There are multiple ways small businesses can grow. They can increase in size organically through growing their customer base, or they can improve in scale by offering more services or products. However, another attractive way for businesses to expand and develop is to find an investor. An investor can help a business by providing some financial aid and other expertise that can be used to improve operations and open the door to new avenues your small business can explore.

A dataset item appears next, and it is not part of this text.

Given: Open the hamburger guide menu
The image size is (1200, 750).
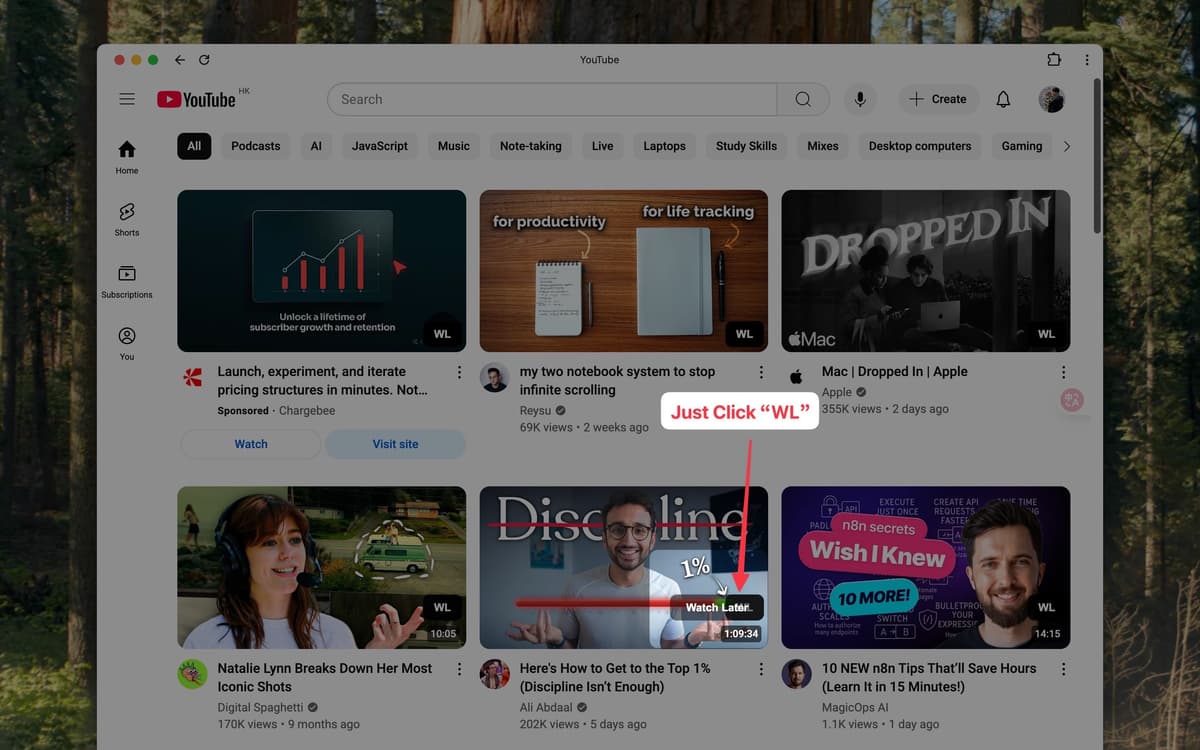Looking at the screenshot, I should (x=127, y=99).
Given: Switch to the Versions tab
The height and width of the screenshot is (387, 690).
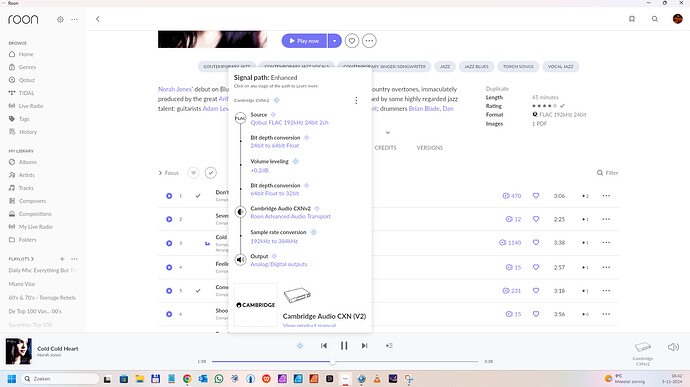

However, investors aren’t going to back any old business. In fact, there are many criteria investors use to figure out if a business is right for them, and if it’s going to prove to be a safe investment. If your business is looking for additional funds, and want to attract an investor to support the cause and organisation, then there are some important milestones and features you need to hit to increase your chances of getting someone on board. Here are some:
Are you making a profit?
One of the main things investors look for when supporting a business is that they want to know how much money that business is making without their help. Investors are careful not to back a company that isn’t self-sufficient. They want to know that the business doesn’t rely on their funds to survive, but instead could do with the funds to help them grow further.
It may be a romanticised trope, but it’s dangerous to view investors as saviours who can wipe out debt, and, in the most part, investors don’t want to be that. Instead, they want to be partners to help take your business to the next level.
Are you growing?
The speed of which your company has grown since its inception can really excite potential investors, as it demonstrates that your company has potential and is something that customers are craving. They also want to see if you’re continuing to grow, as they don’t want to attach themselves to a company that has already hit their ceiling, as that means that they might not get a good return on their investment.
All the most profitable businesses to currently invest in are young and have reached where they are at a rapid rate. Investors want to be the catalyst that boosts your expansion and your profit margin, but they won’t make you more successful unless you have the right groundwork.
Are you unique?
As well as being young and fast-growing, the majority of the best businesses to invest in are incredibly unique and diverse. This is important for investors, as they want to help businesses that are doing something that few others are, as this can help them carve out a market that lacks serious competitors, which can help with growth. It’s important to consider that there is a difference between uniqueness and niche.
Having a niche company may make you appear different, but there may be limits to your target audience, especially if that niche isn’t too popular. You want to create a product or business that everyone needs or wants, but that not too many are providing. The best way to ensure you’re unique is to research your related markets and investigate your competitors.